Anyone listening to 24/196?


If so, what DAC are you using? The Benchmark can intake those signals, but it downsamples them to 110. The BelCanto can't take them. The Bryston BDA-1 is one of the few non-megabuck DACs that can take 192 as an input.

Anything else under 3k?

From Bryston materials: "The CS-4398 operates in one of three oversampling modes based on the input sample rate. Single-speed mode supports input sample rates up to 50 kHz and uses a 128x oversampling ratio. Double-speed mode supports input sample rates up to 100 kHz and uses an oversampling ratio of 64x. Quad-speed mode supports input sample rates up to 200 kHz and uses an oversampling ratio of 32x."
lightminer

Showing 6 responses by lightminer

Yeah:

DSD64 = 1BIT / 2.8224 MHz = 2.8224 Mbit/s (per channel)
DSD128 = 1BIT / 5.6448 MHz = 5.6448 Mbit/s (per channel)
DXD (PCM) = 24 BIT / 352.8kHz = 8.4672 Mbit/s (per channel)
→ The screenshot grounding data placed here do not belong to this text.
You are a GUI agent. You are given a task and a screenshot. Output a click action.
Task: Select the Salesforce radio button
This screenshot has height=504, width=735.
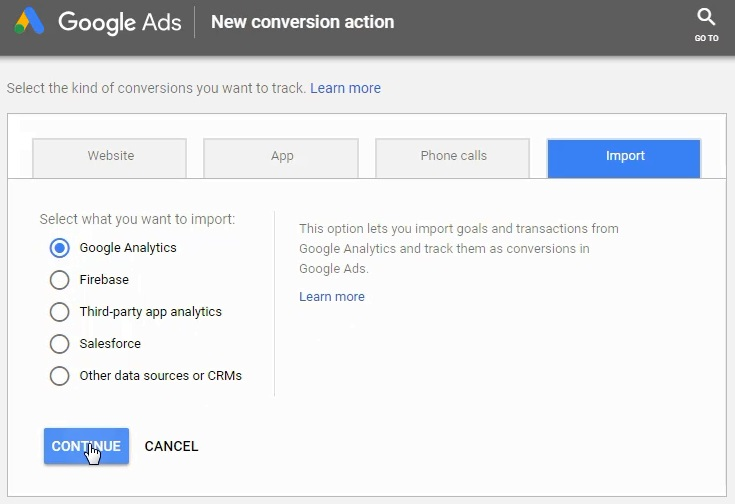(60, 344)
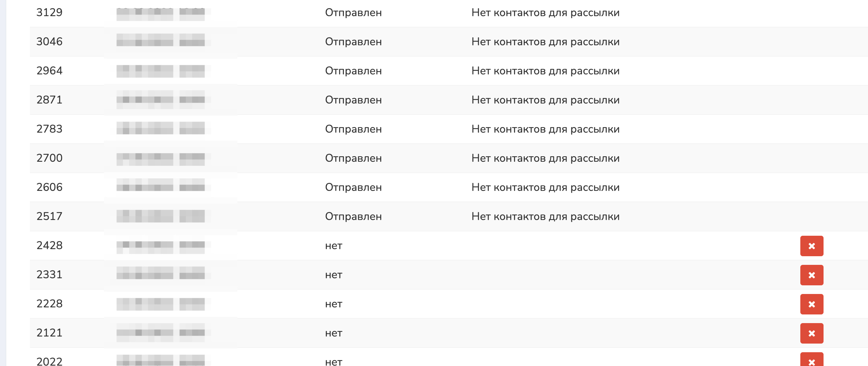The height and width of the screenshot is (366, 868).
Task: Select the 2964 row ID cell
Action: (x=49, y=71)
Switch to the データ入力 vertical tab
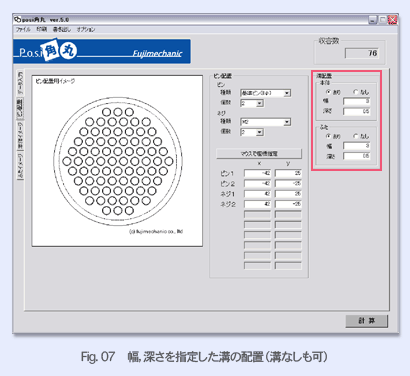This screenshot has height=376, width=410. (x=20, y=83)
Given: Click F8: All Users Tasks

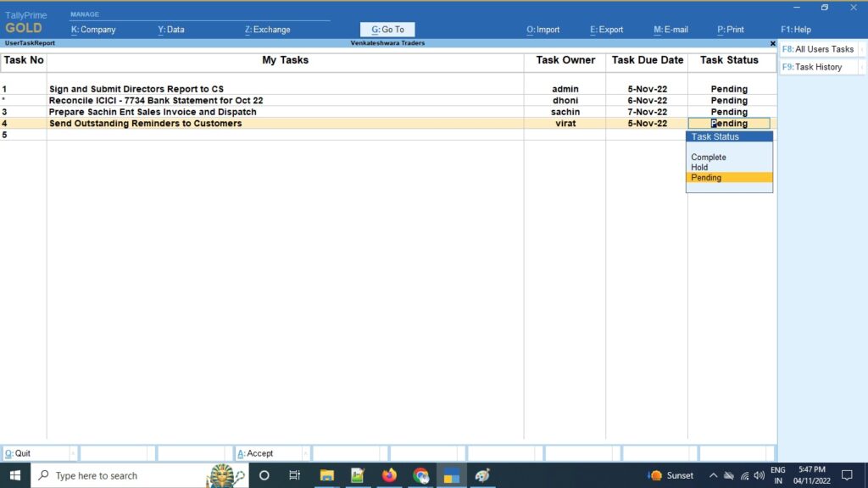Looking at the screenshot, I should click(x=819, y=48).
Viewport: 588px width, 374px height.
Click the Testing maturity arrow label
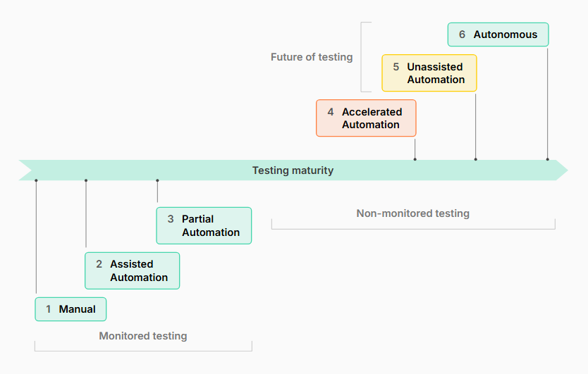coord(293,170)
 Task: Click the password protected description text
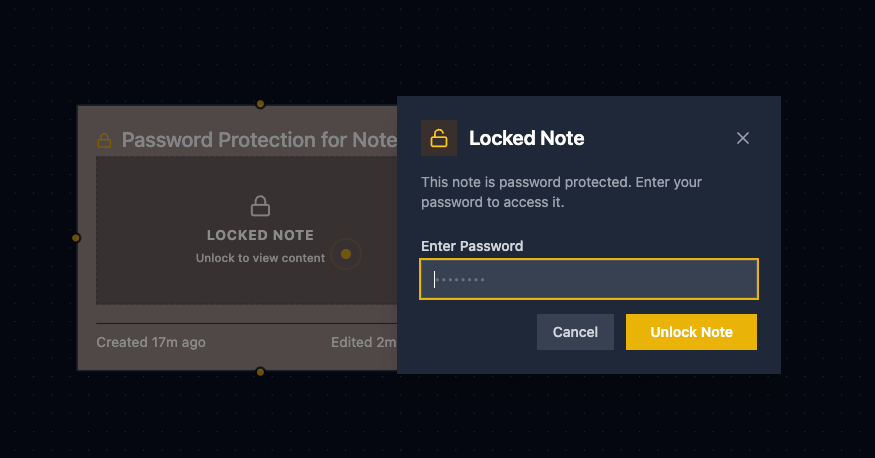coord(561,192)
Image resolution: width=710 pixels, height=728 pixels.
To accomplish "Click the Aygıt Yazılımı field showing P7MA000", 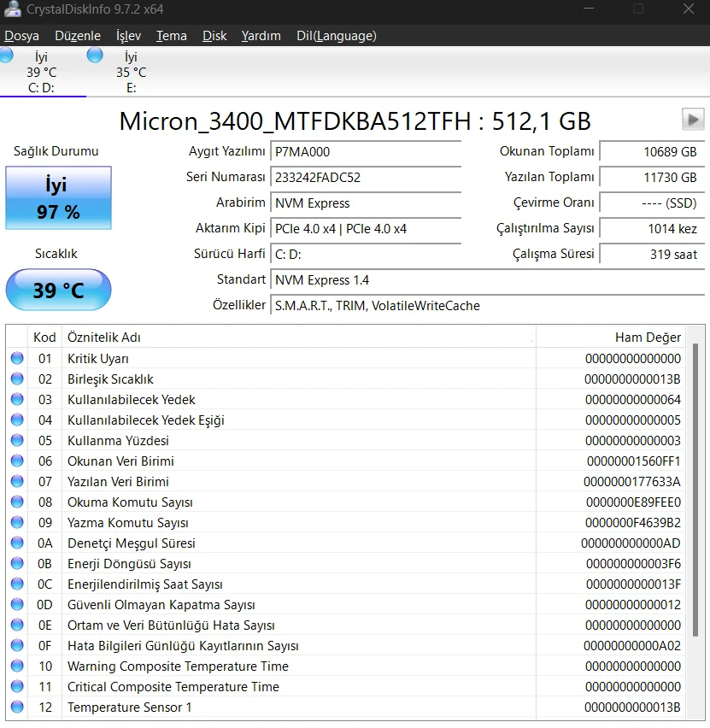I will pyautogui.click(x=365, y=152).
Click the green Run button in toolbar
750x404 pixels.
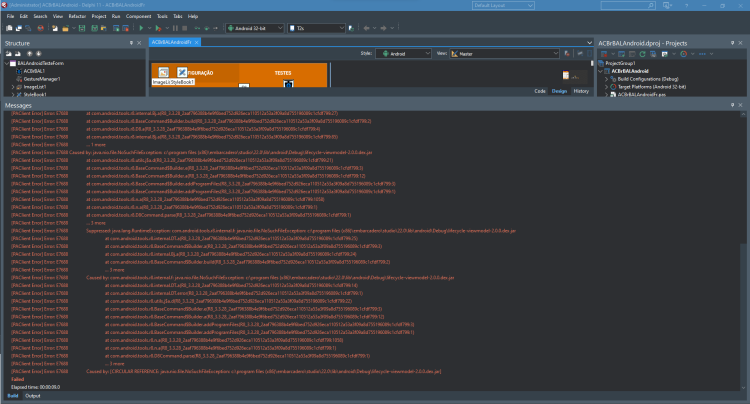click(141, 28)
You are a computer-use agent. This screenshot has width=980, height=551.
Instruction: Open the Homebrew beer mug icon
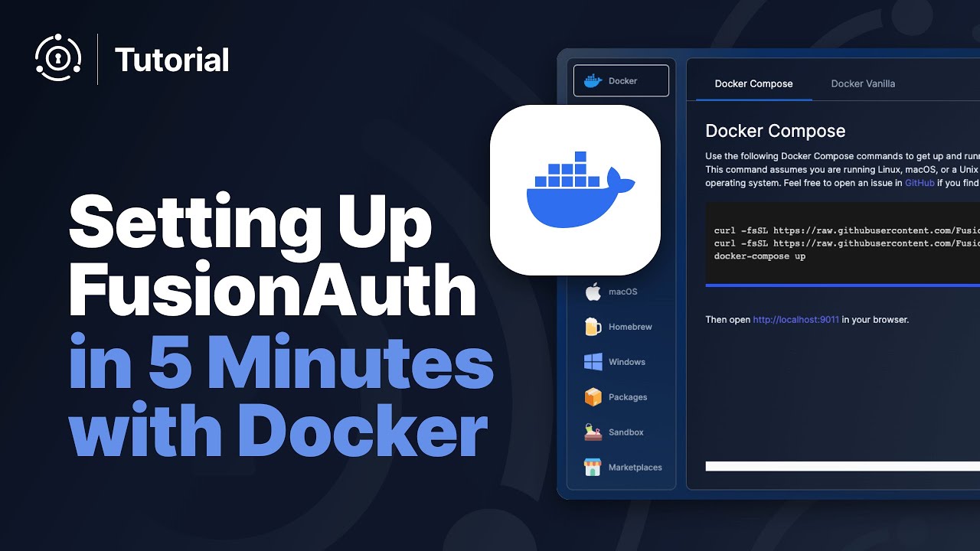coord(593,327)
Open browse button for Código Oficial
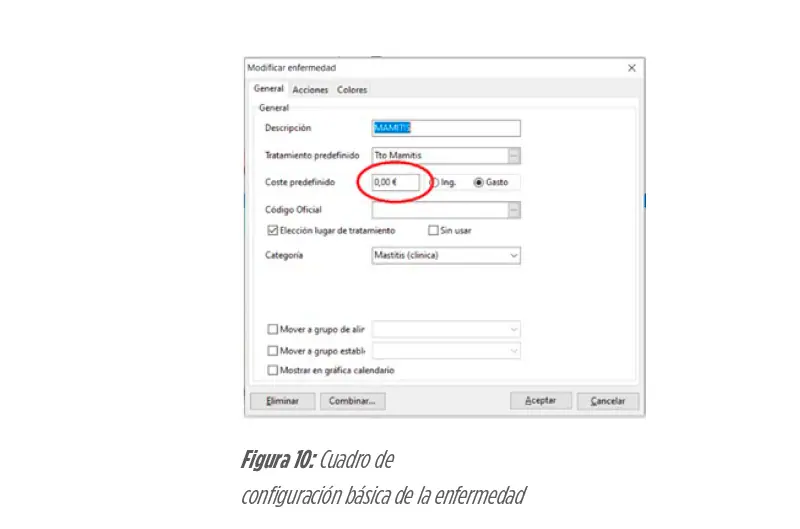The width and height of the screenshot is (800, 529). (x=514, y=210)
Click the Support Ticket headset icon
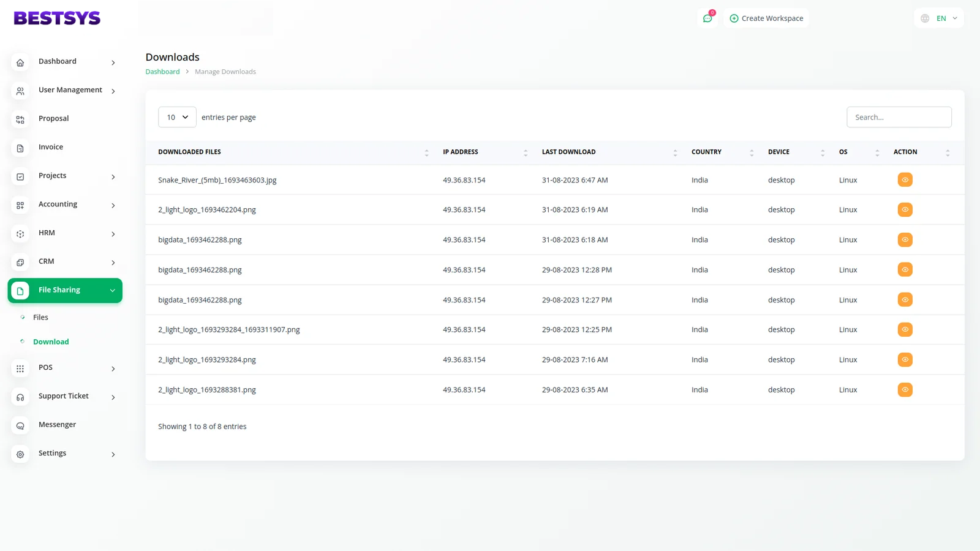 pyautogui.click(x=20, y=397)
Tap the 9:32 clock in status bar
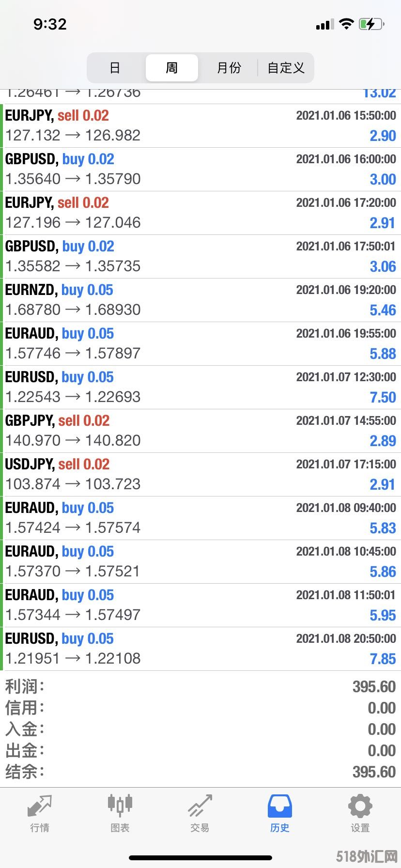This screenshot has height=868, width=401. pos(50,24)
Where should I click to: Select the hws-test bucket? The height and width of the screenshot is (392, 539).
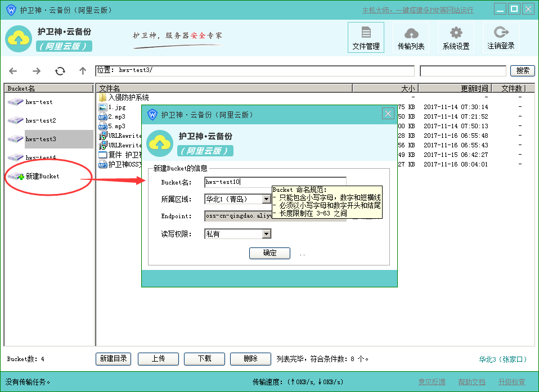point(39,102)
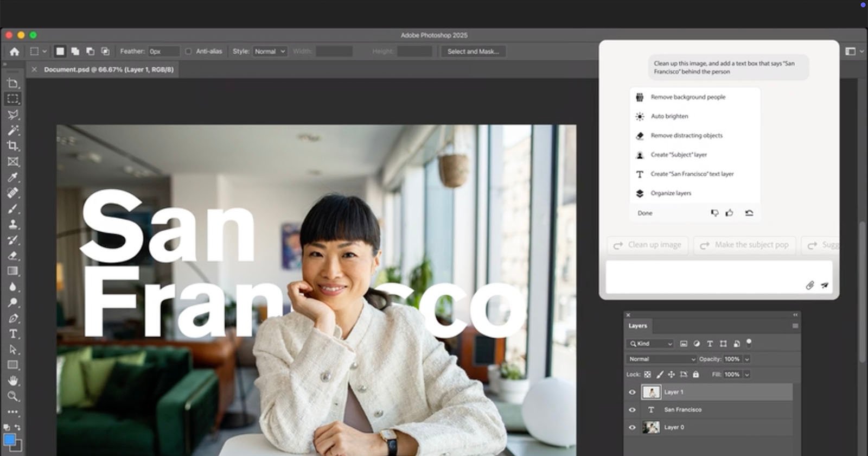
Task: Click the thumbs up feedback icon
Action: tap(729, 213)
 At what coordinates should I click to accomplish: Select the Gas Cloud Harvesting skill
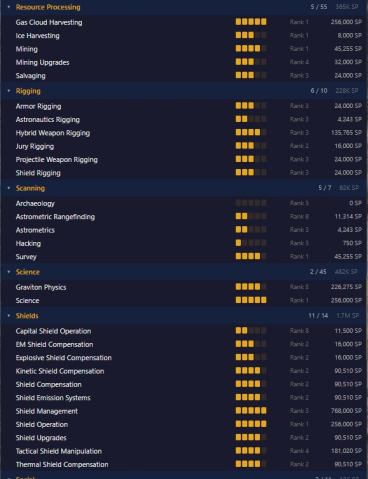pyautogui.click(x=184, y=22)
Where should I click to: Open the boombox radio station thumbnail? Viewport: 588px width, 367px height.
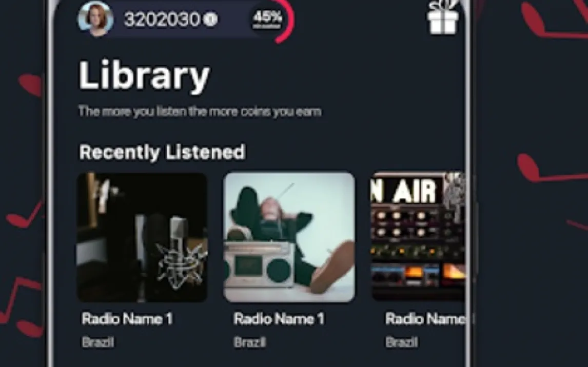[x=289, y=237]
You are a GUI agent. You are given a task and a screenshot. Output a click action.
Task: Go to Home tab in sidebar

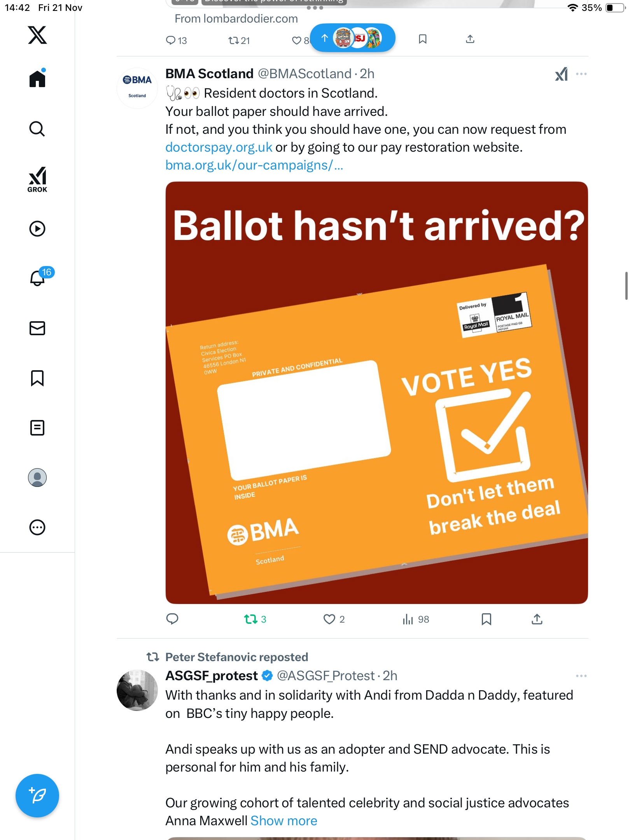[37, 79]
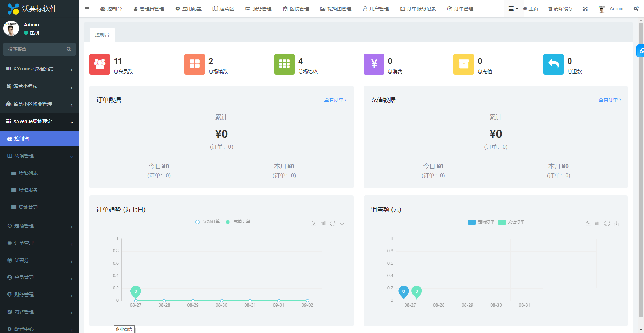Expand the 财务管理 sidebar section

(x=40, y=295)
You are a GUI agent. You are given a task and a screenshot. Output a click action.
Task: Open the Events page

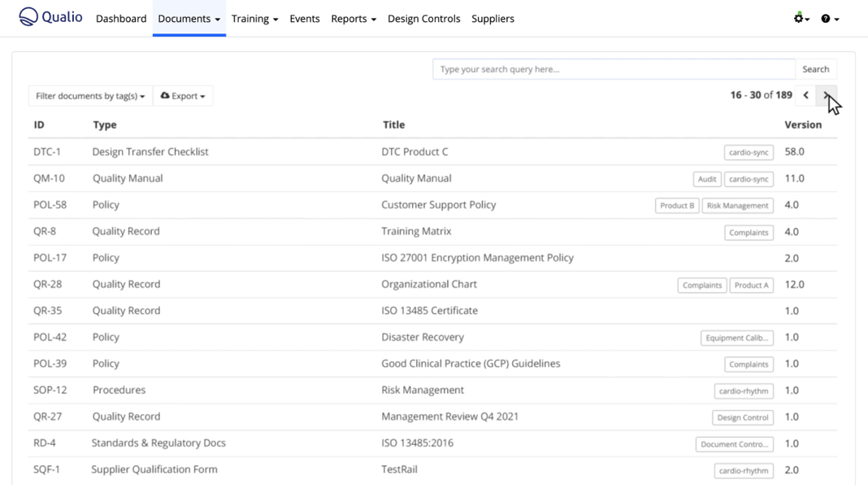pyautogui.click(x=305, y=19)
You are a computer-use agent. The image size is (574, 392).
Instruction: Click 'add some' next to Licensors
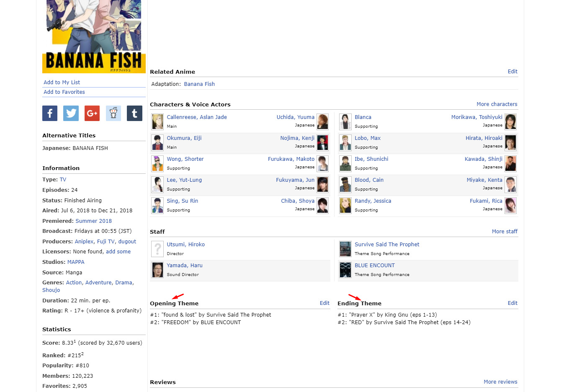118,252
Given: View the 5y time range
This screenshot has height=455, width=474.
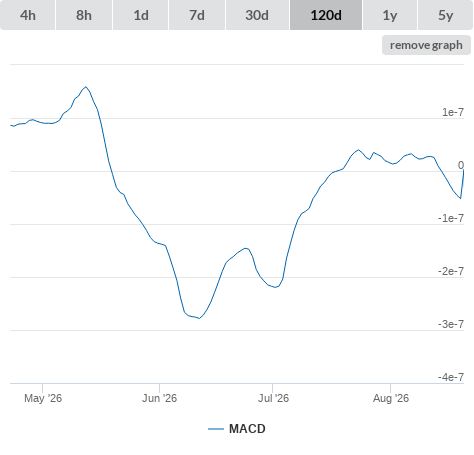Looking at the screenshot, I should click(445, 15).
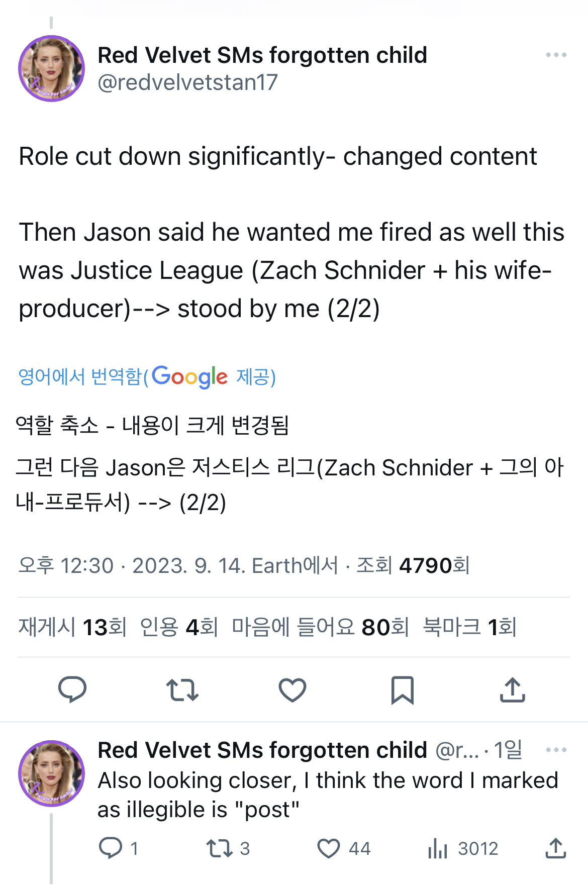Screen dimensions: 588x892
Task: Tap the share icon under the main tweet
Action: pyautogui.click(x=512, y=689)
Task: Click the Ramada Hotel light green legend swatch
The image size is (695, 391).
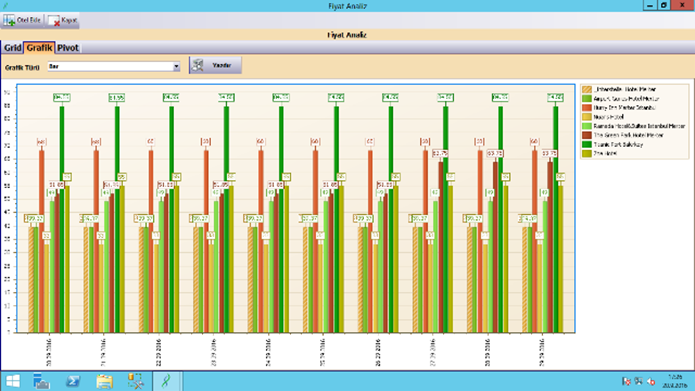Action: [x=587, y=126]
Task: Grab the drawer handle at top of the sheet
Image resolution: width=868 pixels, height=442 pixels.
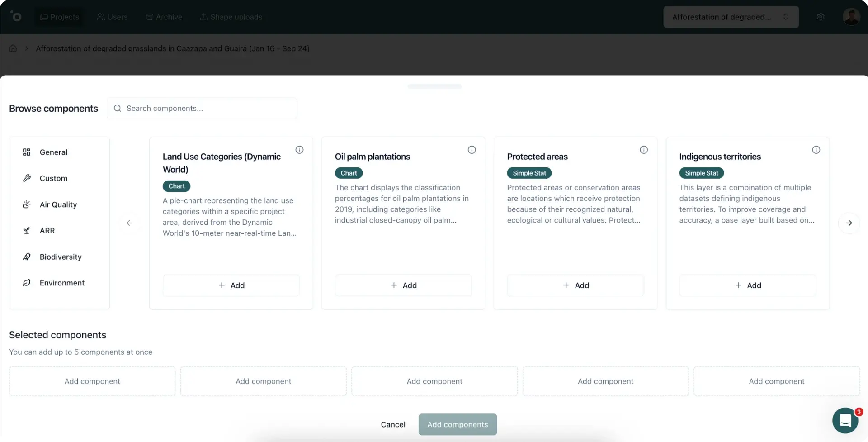Action: pyautogui.click(x=434, y=86)
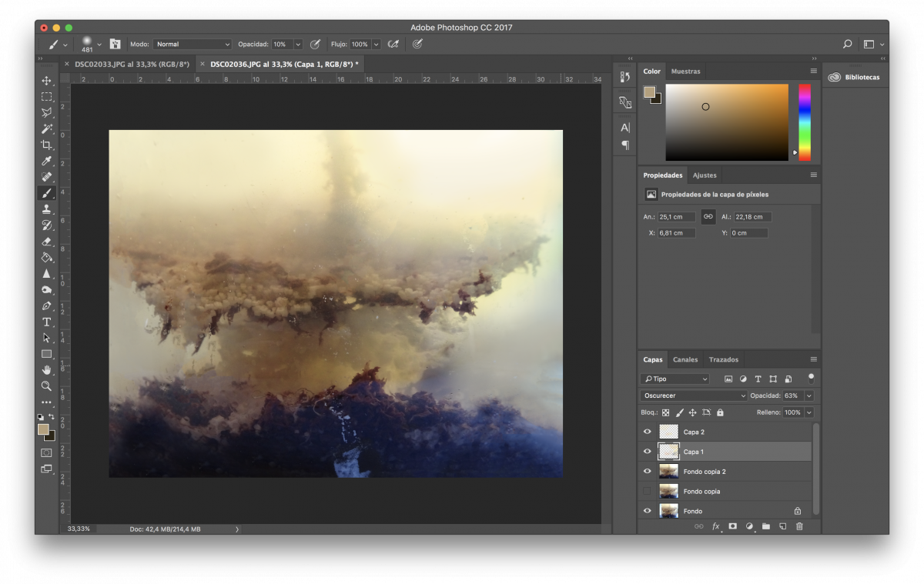
Task: Select the Move tool
Action: 46,81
http://www.2l.no/hires/index.html

and they are releasing on Blu-Ray,

http://www.bigpicturebigsound.com/2L-Founder-blu-ray-audio-future-1652.shtml

And I found this, which is on 176.4 khz

http://forum.audiogon.com/cgi-bin/fr.pl?ddgtl&1215130465&openfrom&1&4#1
Yes, although you need a different DAC for SACD, as it doesn't resolve to the PCM x/y khz format. What I mean is that something like the Bryston can decode all variants of x/y between certain parameters, but SACD is a different (DSD) process and is not compatable.

Of course it is too early to tell, but PCM 24/192 will replace SACD. We have to see what Telarc and the others who are still recording and selling SACDs do, if they move to a Blu-Ray based 24/192 or not. I personally think it very well could happen, ergo my search for a DAC now for this.

DXD is still, of course, king. Just think - in 10 or more years, we will be using DXD on our wristwatch-phones.
One small interesting note, it seems the Bryston only takes 16-bit word length via USB (it can take the full 24 via other connections), wherease the Benchmark does take 24 via USB.

From what I hear getting a decent sound card with AES is best, however, so that may be mute if one goes the AES route.

The Receiver mentioned above and the item right above this one don't completely re-clock the signal from a quick read. I think reclocking to eliminate Jitter is important, and if we are playing with 24/196 I wouldn't even bother unless we are going to put serious equipment ahead of it.

The Bryston sets a high standard!!
Kijanki - tell me more. It outputs analog, so I assume you mean input? The literature says it downsamples to 110 even though ithas 192 kHz DACs - that is why I am confused by it. So you are saying they are doing that because they found with that particular DAC chip downsamples to 110 to reduce THD? That could be. But then we aren't getting the fluidity or fullness or whatever from 192, no? At 110, we could just as soon stay with 96? The whole point of going to 192 is to double the info over 96. The Bryston doesn't lower it and neither does the Berkeley, so perhaps it sounds better with the particular DAC chip the Benchmark uses - so in their case it could definitely be better.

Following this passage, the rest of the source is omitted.